Le logement constitue une base de nos conditions matérielles d’existence. En lien direct avec l’organisation de nos sociétés, il est une composante à la fois de la structuration spatiale et de l’histoire de nos territoires.
En Limousin, près des deux-tiers des logements ont été construits avant 1974, date de la première réglementation thermique. Dès la Libération, la demande de logements explose dans les villes. Les années 1950 voient l’essor des « Castors », coopératives de construction de maisons familiales avec jardins : par exemple la Cité Bellevue à Tulle et les Baticoop sur la butte du Vigenal, à Limoges1. Puis c’est le développement de grands ensembles, des années 1960 à 1980, avec de nouveaux quartiers d’immeubles de grande hauteur : à Limoges par exemple, avec Le Sablard, La Bastide, le Val de l’Aurence, Beaubreuil… pour n’en citer que quelques uns2. Ensuite, ce sera le mitage des campagnes par les lotissements périurbains et l’intensification de l’usage de la voiture…

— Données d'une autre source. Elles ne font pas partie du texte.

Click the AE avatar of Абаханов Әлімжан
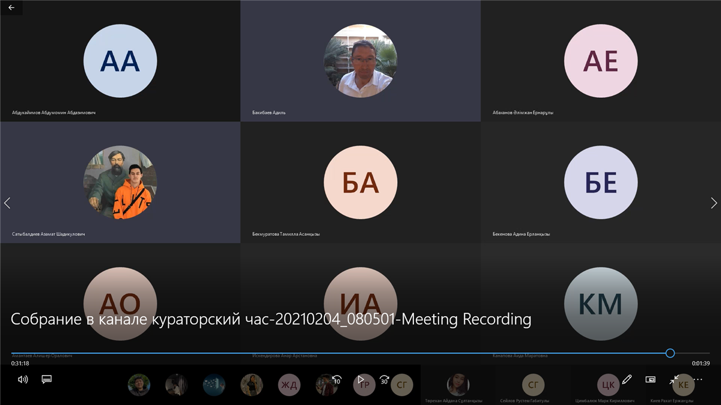 click(x=601, y=61)
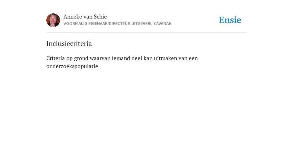Select the author name Anneke van Schie

[85, 17]
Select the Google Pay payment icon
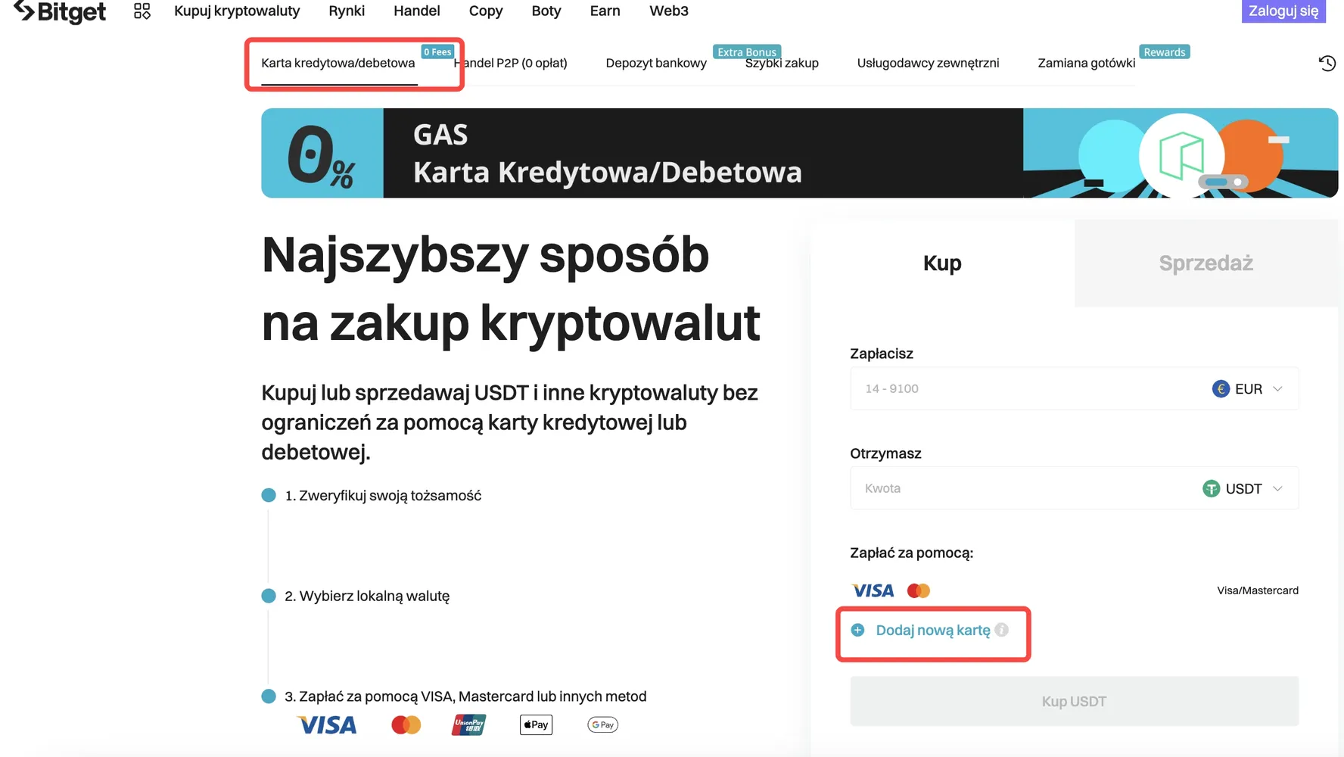This screenshot has height=757, width=1344. click(602, 724)
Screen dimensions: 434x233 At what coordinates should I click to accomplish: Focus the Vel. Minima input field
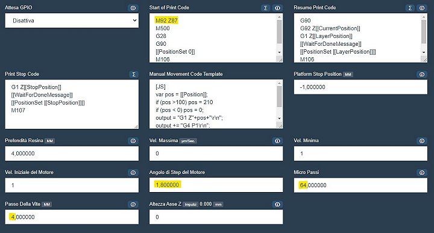pyautogui.click(x=360, y=154)
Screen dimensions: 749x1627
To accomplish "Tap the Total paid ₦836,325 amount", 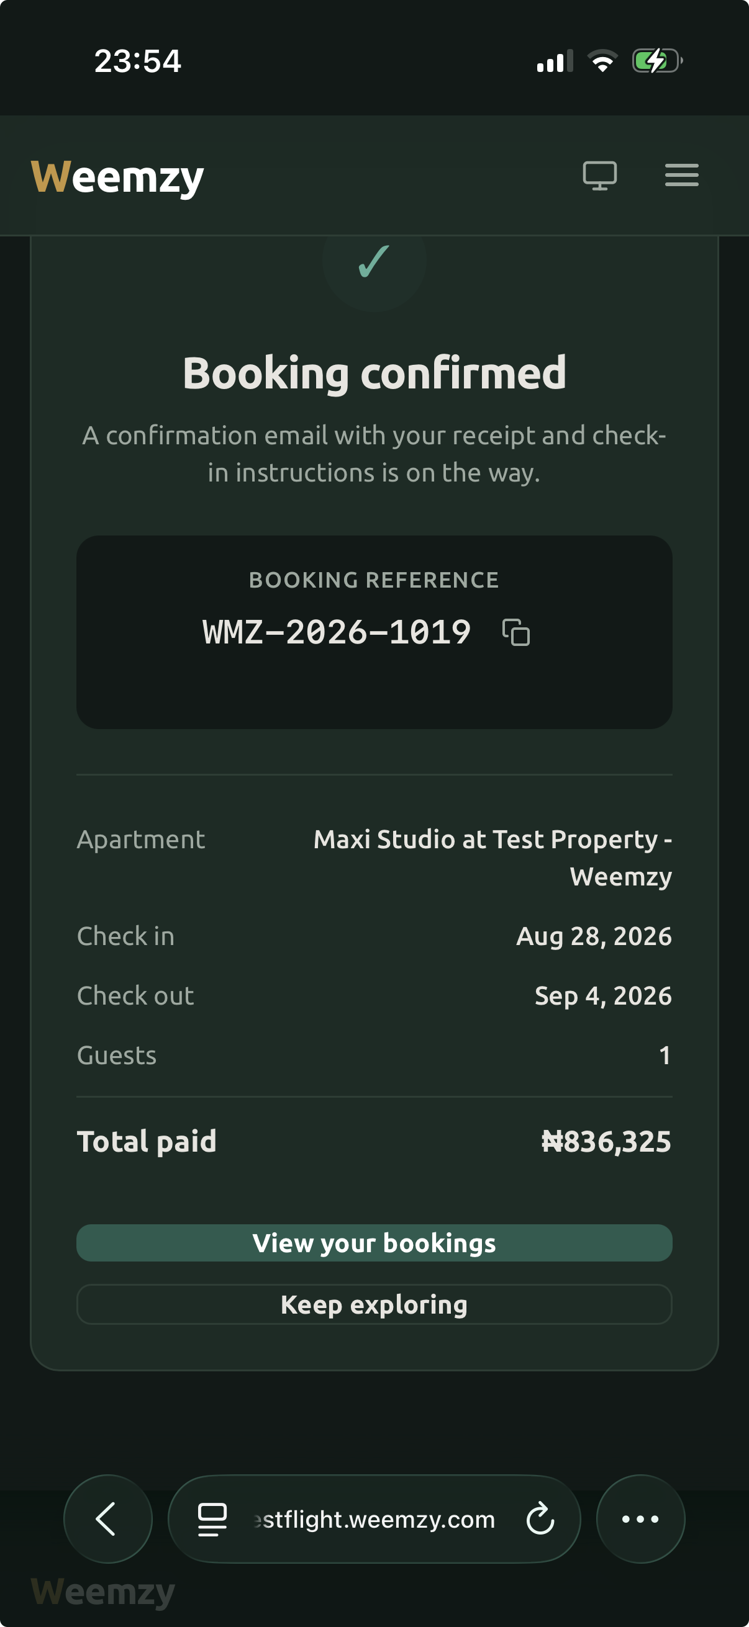I will (x=606, y=1141).
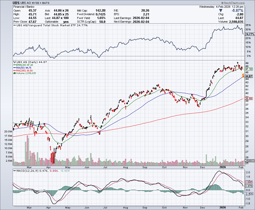The width and height of the screenshot is (255, 210).
Task: Click the UBS ticker symbol heading
Action: click(x=16, y=2)
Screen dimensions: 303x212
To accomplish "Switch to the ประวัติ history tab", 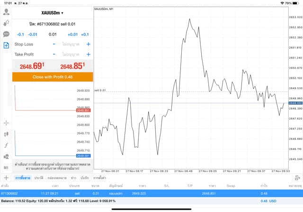I will tap(38, 177).
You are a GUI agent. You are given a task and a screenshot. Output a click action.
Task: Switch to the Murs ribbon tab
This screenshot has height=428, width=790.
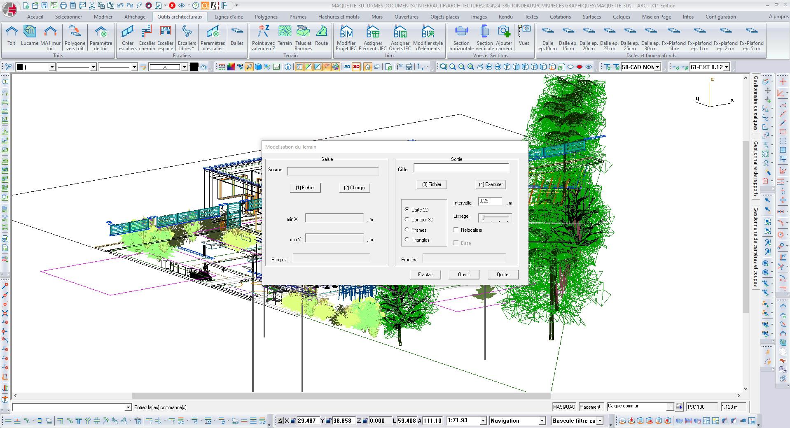[x=377, y=17]
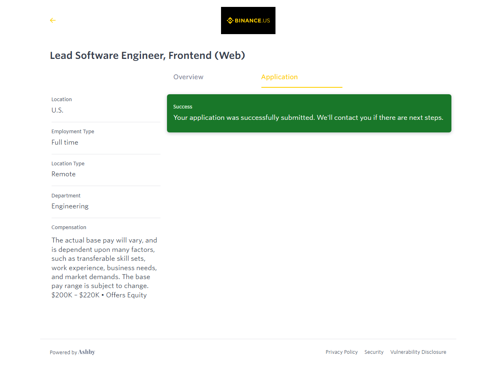
Task: Click the Remote location type value
Action: tap(63, 174)
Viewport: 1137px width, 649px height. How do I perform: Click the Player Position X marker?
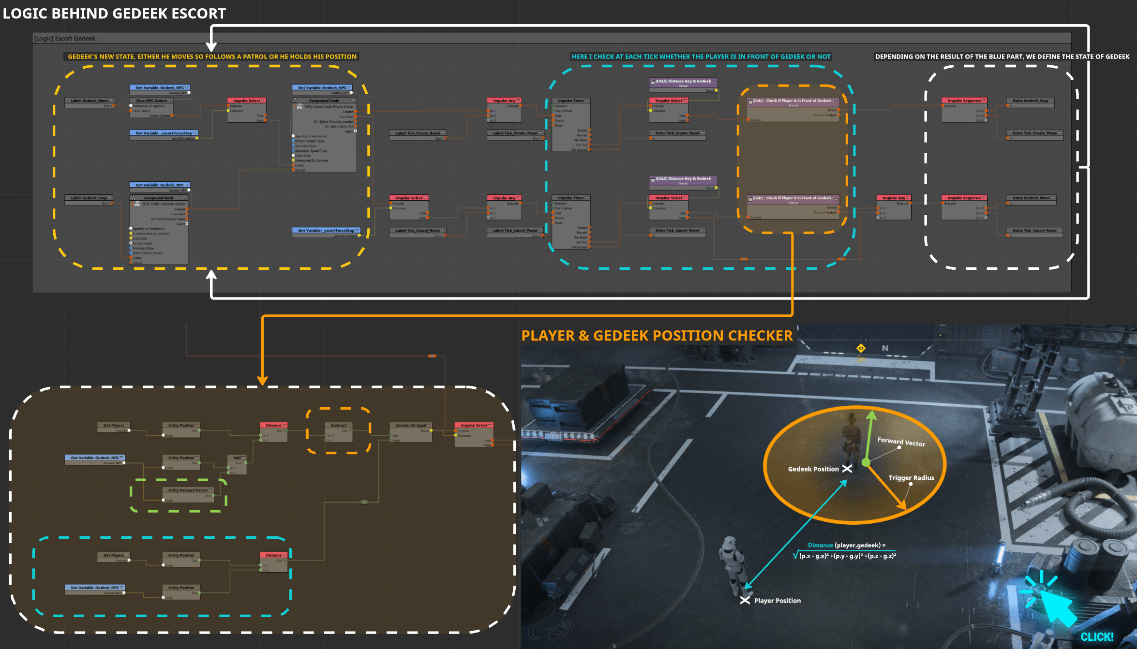pyautogui.click(x=745, y=600)
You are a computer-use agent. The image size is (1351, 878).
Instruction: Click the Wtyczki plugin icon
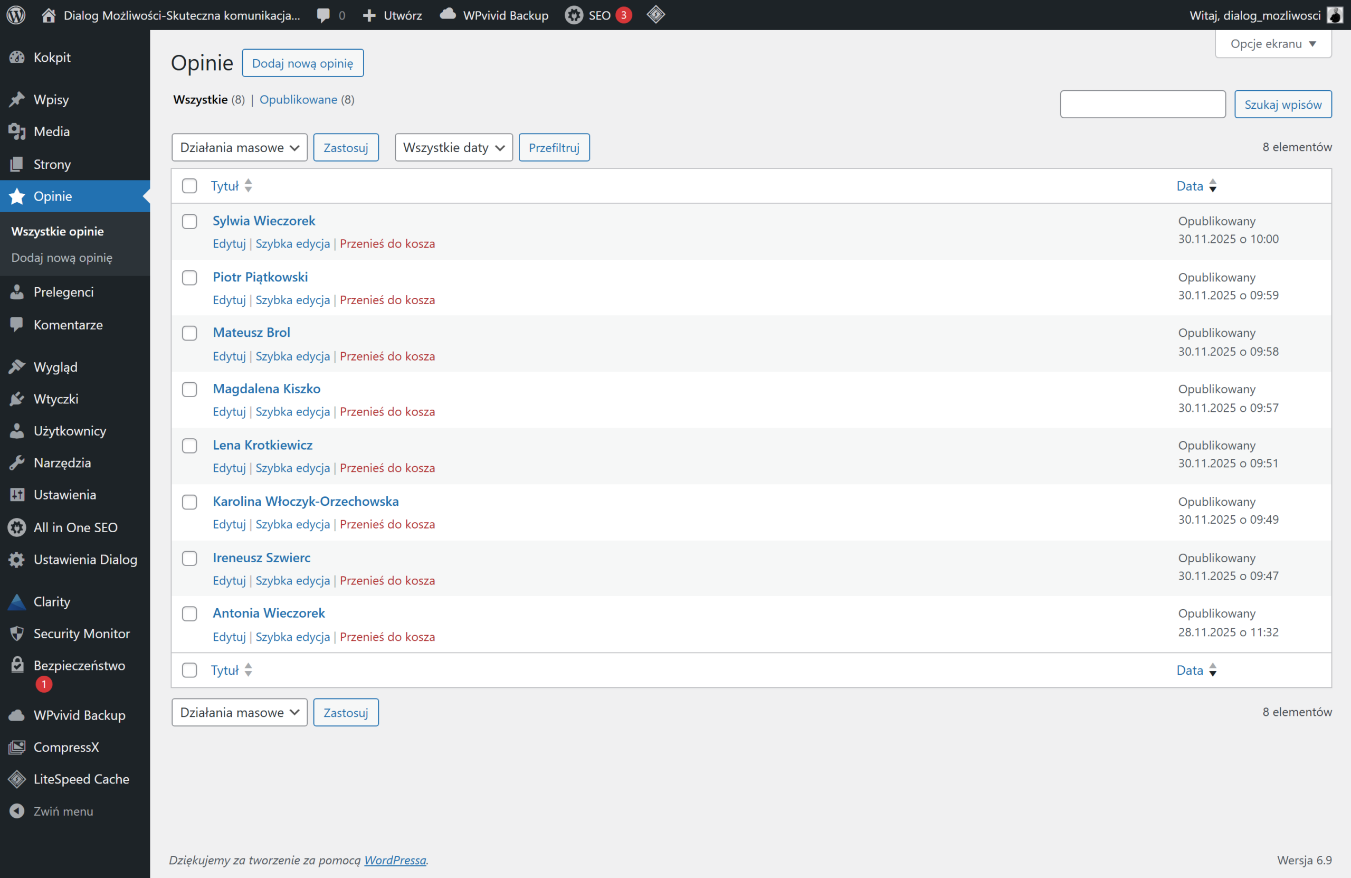(x=17, y=399)
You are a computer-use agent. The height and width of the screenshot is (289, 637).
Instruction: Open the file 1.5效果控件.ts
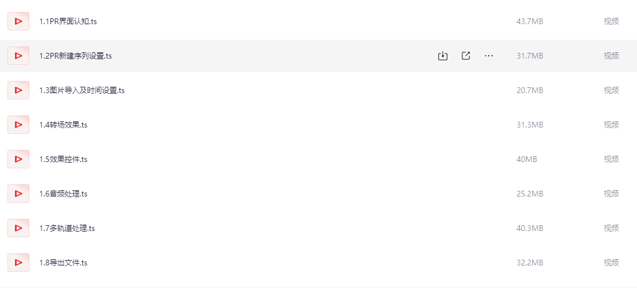pos(63,160)
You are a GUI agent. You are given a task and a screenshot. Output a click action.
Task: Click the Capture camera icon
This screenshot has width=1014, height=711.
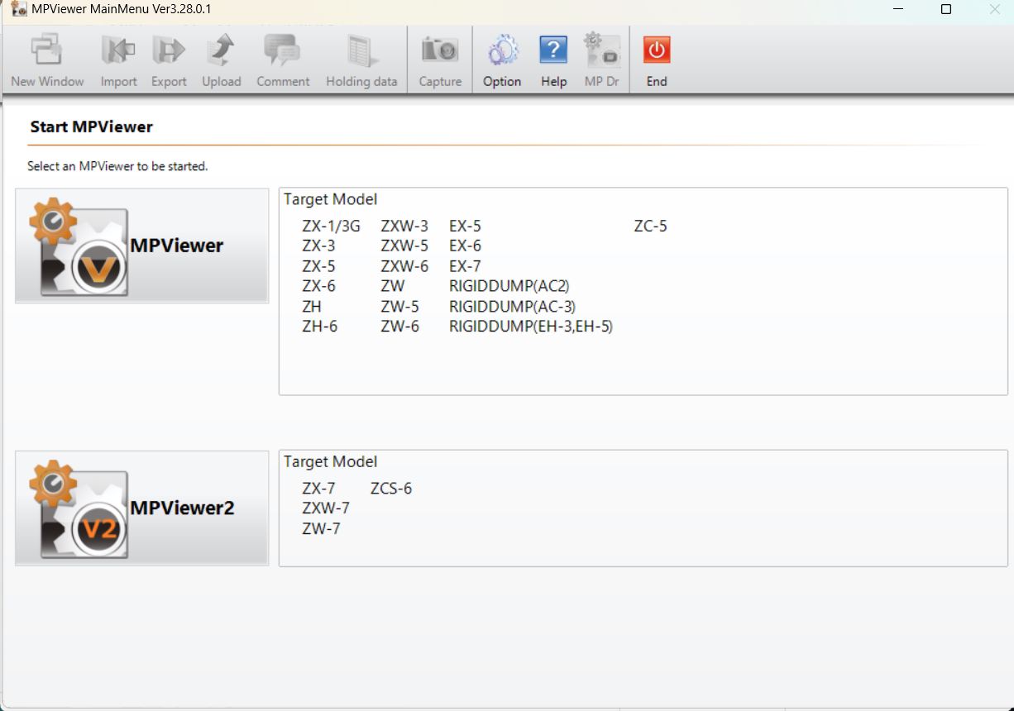click(x=439, y=50)
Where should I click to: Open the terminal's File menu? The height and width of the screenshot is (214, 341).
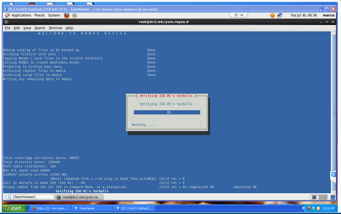click(7, 28)
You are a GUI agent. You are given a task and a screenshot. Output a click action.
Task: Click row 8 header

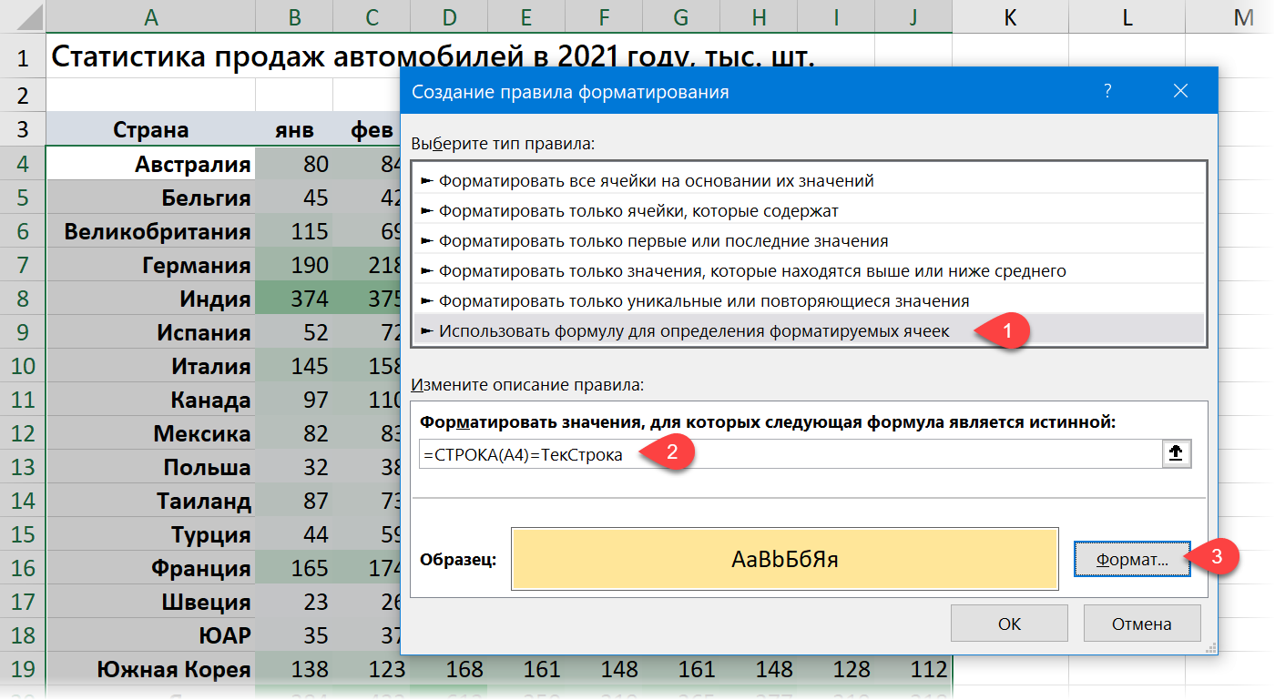click(x=23, y=299)
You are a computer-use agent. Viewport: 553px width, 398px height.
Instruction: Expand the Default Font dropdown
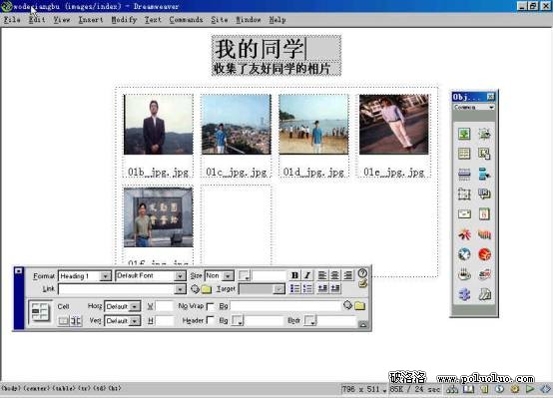pos(151,275)
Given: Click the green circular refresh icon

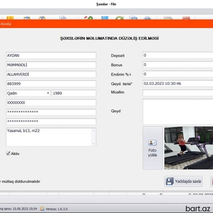Looking at the screenshot, I should pos(119,18).
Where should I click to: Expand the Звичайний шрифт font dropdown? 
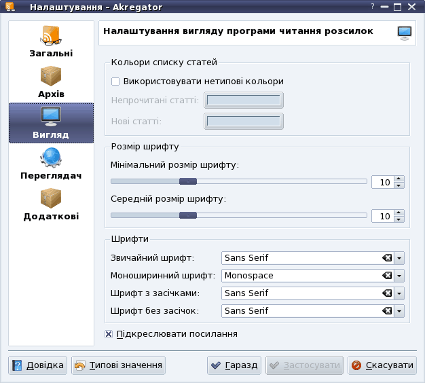click(399, 258)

Le logement est un secteur exposé face à l’évolution du climat, à l’augmentation des prix et à la raréfaction de l’énergie avec un impact important au moment de la construction. Les paragraphes qui suivent se concentreront sur les usages du logement ; les autres impacts important de ce secteur (l’empreinte carbone à la construction et la consommation d’espace au détriment d’autres usages, particulièrement ceux pour se nourrir) pourront être abordés plus en détail dans les travaux ultérieurs de Transitions Limousines.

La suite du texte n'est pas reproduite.